◆ Directive:
Repeat the lines below, starting with the line containing "Task: Tap the 0.00 (0.00%) change text" and continuing through the last line.

(Entries on target coordinates)
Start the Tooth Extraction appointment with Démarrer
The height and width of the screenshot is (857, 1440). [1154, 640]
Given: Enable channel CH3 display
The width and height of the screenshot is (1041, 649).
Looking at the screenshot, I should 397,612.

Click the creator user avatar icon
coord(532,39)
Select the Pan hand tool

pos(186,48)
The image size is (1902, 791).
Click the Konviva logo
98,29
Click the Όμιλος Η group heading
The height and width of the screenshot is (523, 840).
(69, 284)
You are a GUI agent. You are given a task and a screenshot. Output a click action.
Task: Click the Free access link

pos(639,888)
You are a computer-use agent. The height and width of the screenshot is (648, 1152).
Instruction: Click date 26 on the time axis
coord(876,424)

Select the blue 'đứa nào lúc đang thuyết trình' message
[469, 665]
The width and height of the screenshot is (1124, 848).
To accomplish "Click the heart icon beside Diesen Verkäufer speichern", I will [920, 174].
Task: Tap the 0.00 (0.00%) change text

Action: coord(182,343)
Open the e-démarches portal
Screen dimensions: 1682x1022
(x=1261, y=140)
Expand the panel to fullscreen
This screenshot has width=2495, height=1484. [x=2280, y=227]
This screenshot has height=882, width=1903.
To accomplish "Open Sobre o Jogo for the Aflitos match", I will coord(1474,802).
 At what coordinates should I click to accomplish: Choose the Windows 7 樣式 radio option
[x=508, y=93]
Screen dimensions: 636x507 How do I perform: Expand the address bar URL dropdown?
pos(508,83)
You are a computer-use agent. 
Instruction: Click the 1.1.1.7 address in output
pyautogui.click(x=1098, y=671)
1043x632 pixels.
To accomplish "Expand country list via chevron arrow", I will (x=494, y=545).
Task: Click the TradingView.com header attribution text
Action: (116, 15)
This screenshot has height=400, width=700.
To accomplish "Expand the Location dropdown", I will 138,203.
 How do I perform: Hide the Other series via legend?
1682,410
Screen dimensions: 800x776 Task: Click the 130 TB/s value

◆ Solution:
Task: Tap the 0.00 (0.00%) change text

Action: coord(182,343)
Open the e-démarches portal
Screen dimensions: 1682x1022
(x=1261, y=140)
Expand the panel to fullscreen
This screenshot has width=2495, height=1484. [x=2280, y=227]
This screenshot has height=882, width=1903.
To accomplish "Open Sobre o Jogo for the Aflitos match", I will coord(1474,802).
 At what coordinates should I click to accomplish: Choose the Windows 7 樣式 radio option
[x=508, y=93]
Screen dimensions: 636x507 How do I perform: Expand the address bar URL dropdown?
pos(508,83)
You are a computer-use agent. 
Instruction: Click the 1.1.1.7 address in output
pyautogui.click(x=1098, y=671)
1043x632 pixels.
To accomplish "Expand country list via chevron arrow", I will (x=494, y=545).
Task: Click the TradingView.com header attribution text
Action: (116, 15)
This screenshot has height=400, width=700.
To accomplish "Expand the Location dropdown", I will 138,203.
 How do I perform: Hide the Other series via legend?
1682,410
Screen dimensions: 800x776 Task: Click the 130 TB/s value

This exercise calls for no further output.